Question

What is the least common multiple of 20, 15 and 8?

Answer 1

Hint: We need to find the least common multiple of 20, 15 and 8. First we need to find the common multiples of 20, 15 and 8 from their multiples. Then we find the least common one among them. We can also take the simultaneous factorisation of those two numbers to find the LCM.

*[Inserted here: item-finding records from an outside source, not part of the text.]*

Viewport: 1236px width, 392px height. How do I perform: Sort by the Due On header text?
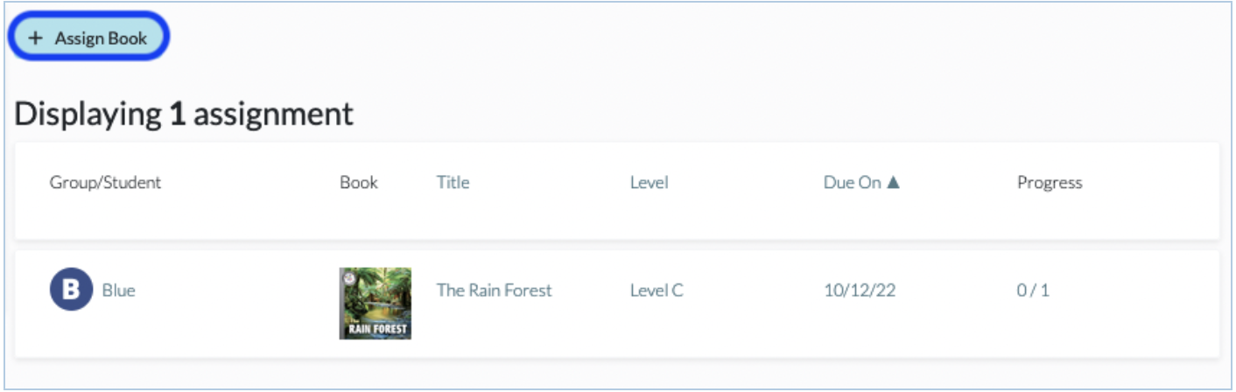[852, 182]
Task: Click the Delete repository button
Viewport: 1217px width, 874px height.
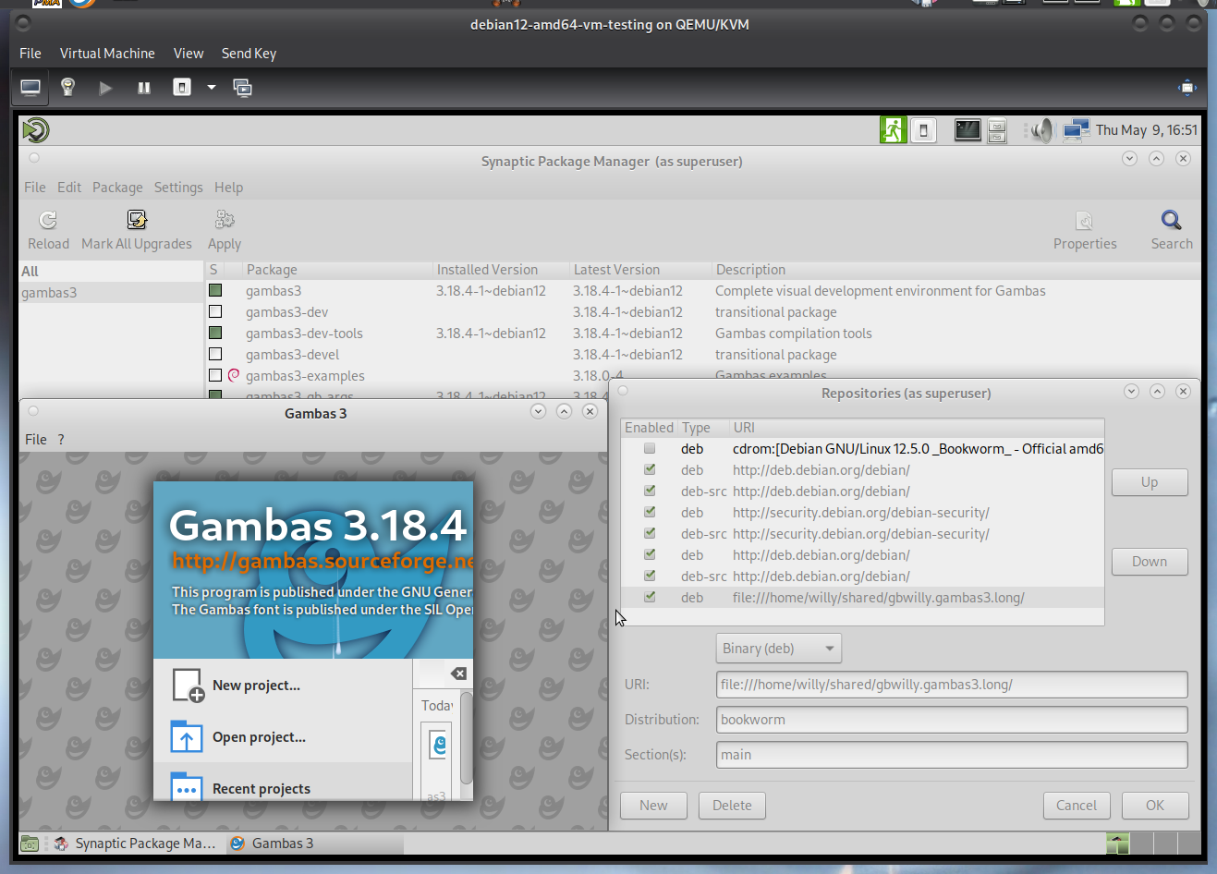Action: (x=732, y=806)

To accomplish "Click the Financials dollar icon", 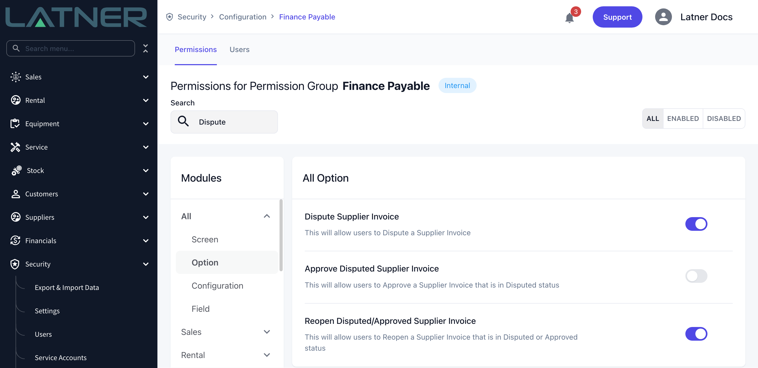I will 15,240.
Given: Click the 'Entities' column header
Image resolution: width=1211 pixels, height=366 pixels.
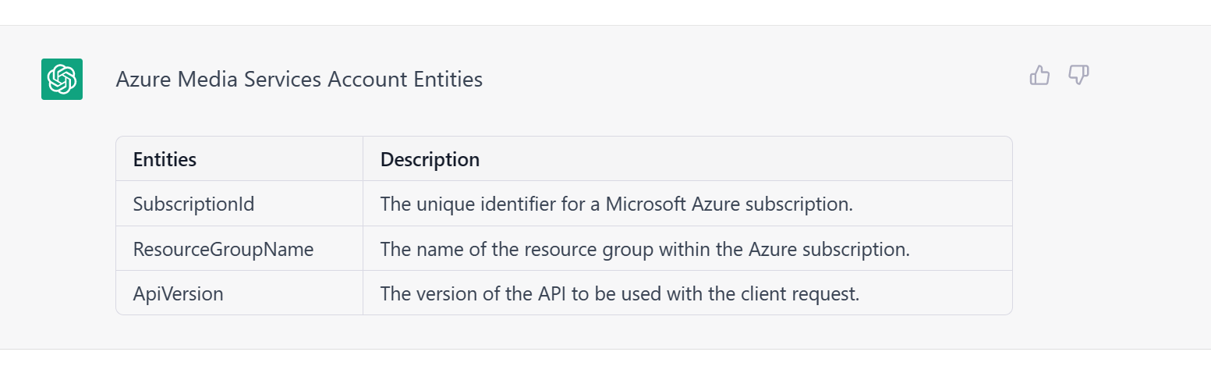Looking at the screenshot, I should [165, 159].
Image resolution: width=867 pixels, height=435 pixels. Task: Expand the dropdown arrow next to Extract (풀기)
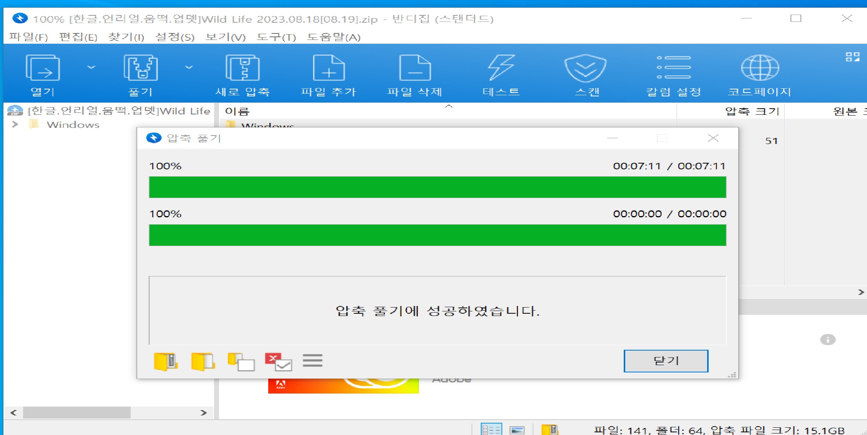click(189, 67)
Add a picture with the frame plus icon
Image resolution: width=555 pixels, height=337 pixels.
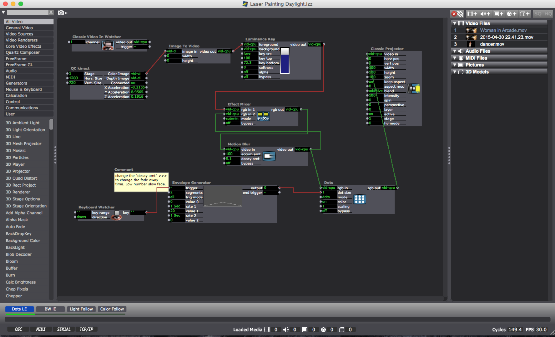tap(498, 14)
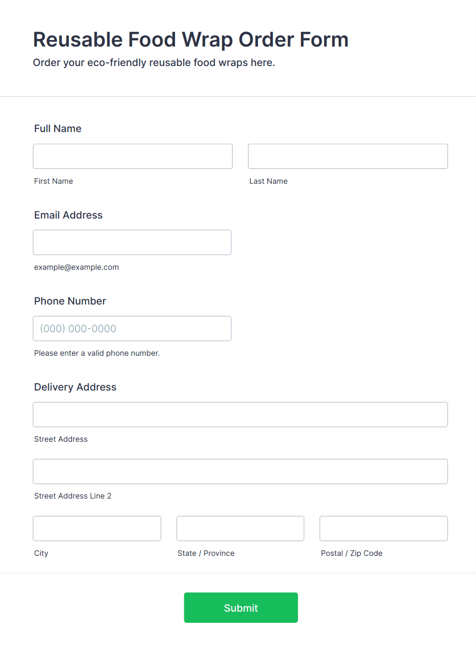Click the Delivery Address label

tap(75, 387)

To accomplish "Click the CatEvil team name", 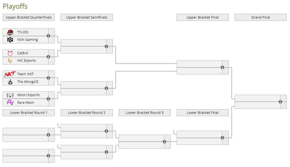I will 23,53.
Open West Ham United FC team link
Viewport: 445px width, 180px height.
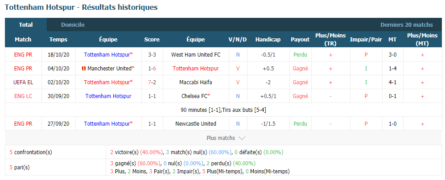coord(196,55)
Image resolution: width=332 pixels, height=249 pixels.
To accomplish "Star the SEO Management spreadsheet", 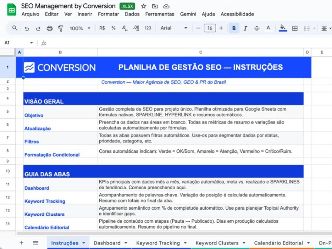I will pyautogui.click(x=143, y=6).
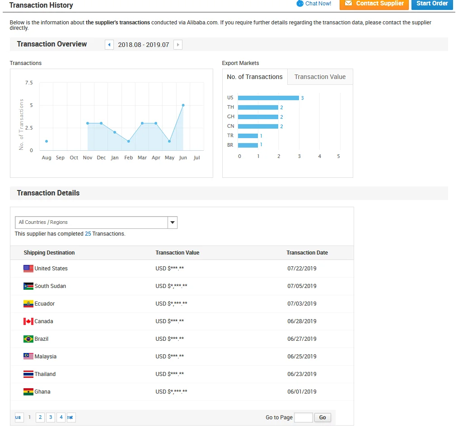Click the previous period arrow icon

[x=109, y=45]
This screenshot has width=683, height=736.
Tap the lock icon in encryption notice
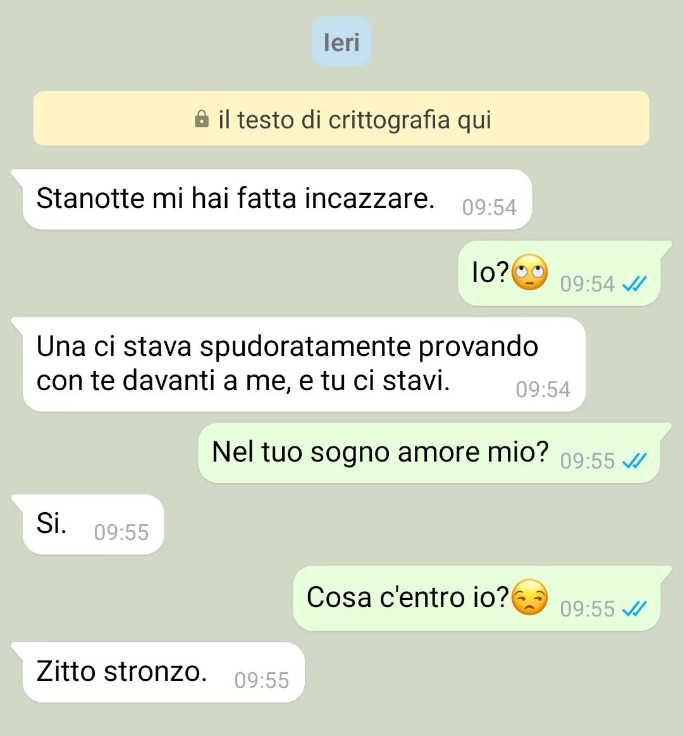tap(201, 120)
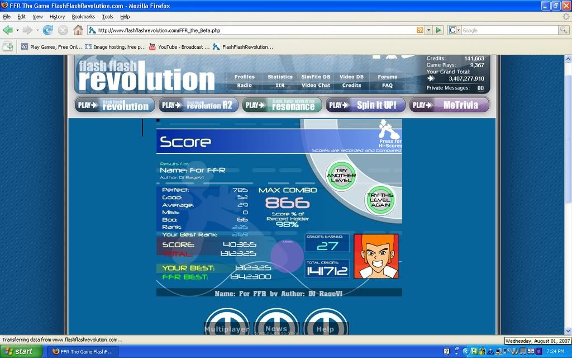
Task: Reload the page with the Refresh icon
Action: [48, 30]
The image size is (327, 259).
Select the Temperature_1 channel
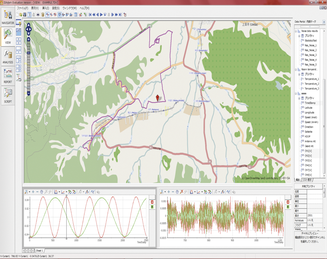[312, 79]
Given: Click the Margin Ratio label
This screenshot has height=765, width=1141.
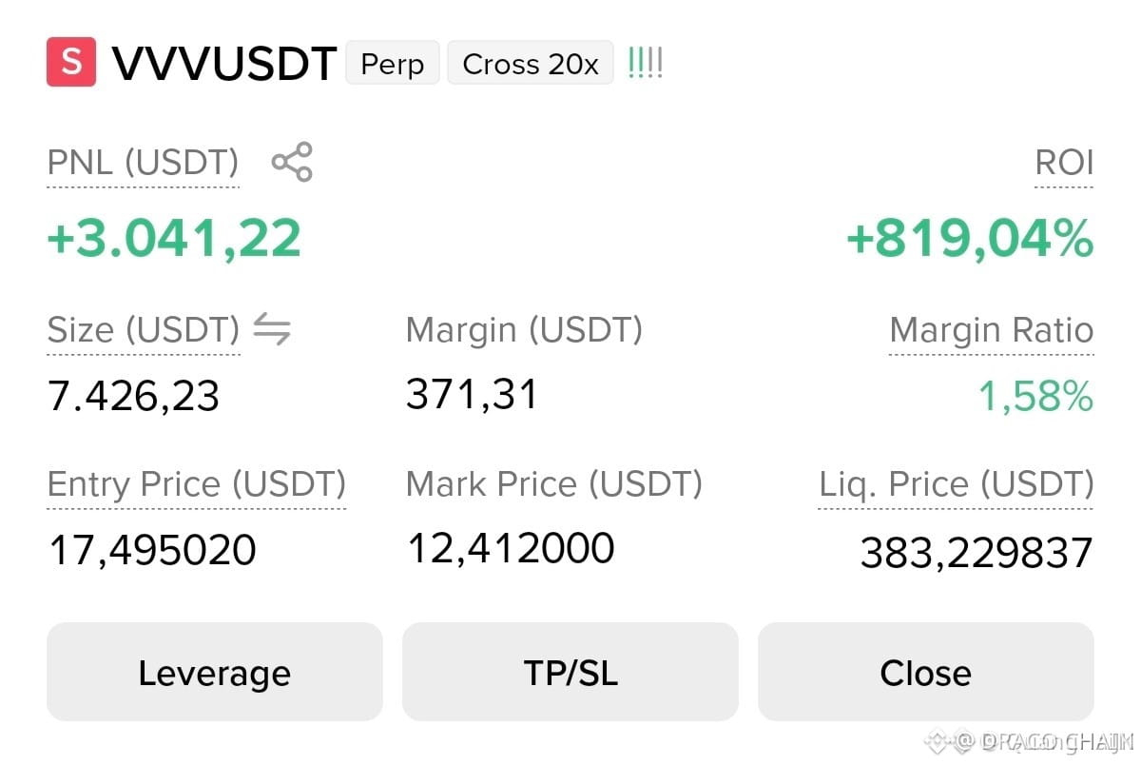Looking at the screenshot, I should (992, 330).
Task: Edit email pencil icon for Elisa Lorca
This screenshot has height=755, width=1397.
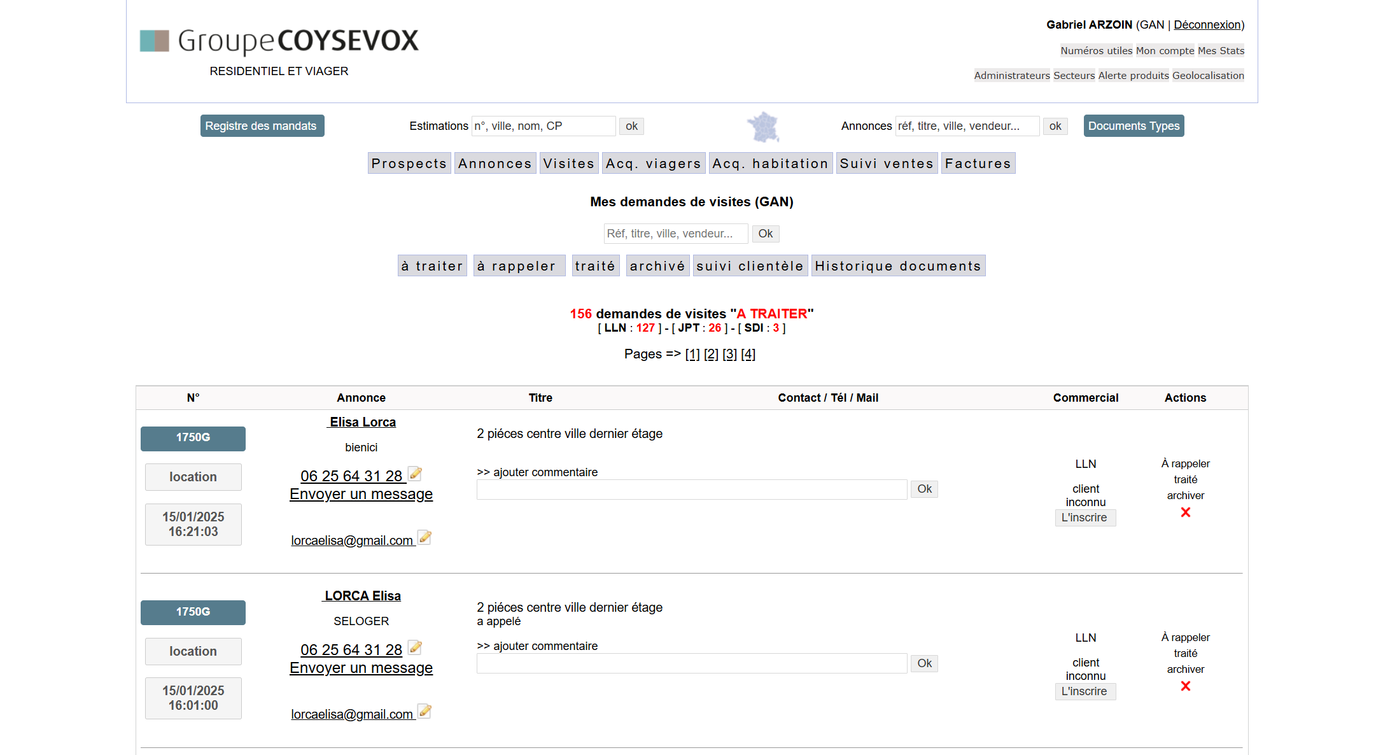Action: coord(425,538)
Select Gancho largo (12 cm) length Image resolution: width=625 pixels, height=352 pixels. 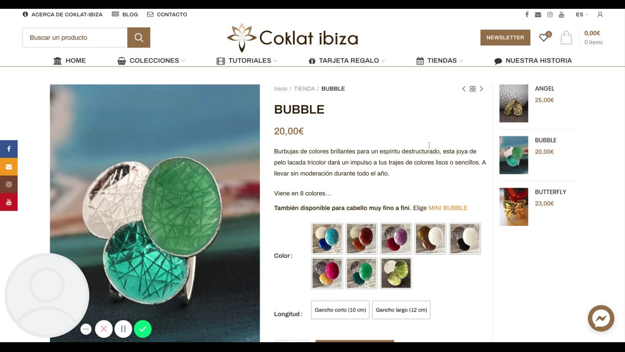coord(401,310)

Complete step by step answer:
We need to find the LCM of 20, 15 and 8. LCM stands for least common multiple.
We first find the multiples of 20, 15 and 8.
The multiples of 20 are $20,40,60,80,100,120,140,160,....$.
The multiples of 15 are $15,30,45,60,75,90,105,120,135,150,....$.
The multiples of 8 are $8,16,24,32,40,48,56,64,72,80,88,96,104,112,120,128,136,........$.
The least common multiple of 20, 15 and 8 is 120.
We also can use the simultaneous factorisation to find the greatest common factor of 20, 15 and 8.
We have to divide both of them with possible primes which can divide both of them.
\[\begin{align}
  & 2\left| \!{\underline {\,
  8,15,20 \,}} \right. \\
 & 2\left| \!{\underline {\,
  4,15,10 \,}} \right. \\
 & 5\left| \!{\underline {\,
  2,15,5 \,}} \right. \\
 & 1\left| \!{\underline {\,
  2,3,1 \,}} \right. \\
\end{align}\]
The LCM is $2\times 2\times 2\times 3\times 5=120$.
Therefore, the least common multiple of 20, 15 and 8 is 120.

Note: We need to remember that the LCM has to be only one number. It is the least common multiple of all the given numbers. If the given numbers are prime numbers, then the LCM of those numbers will always be the multiple of those numbers. These rules follow for both integers and fractions.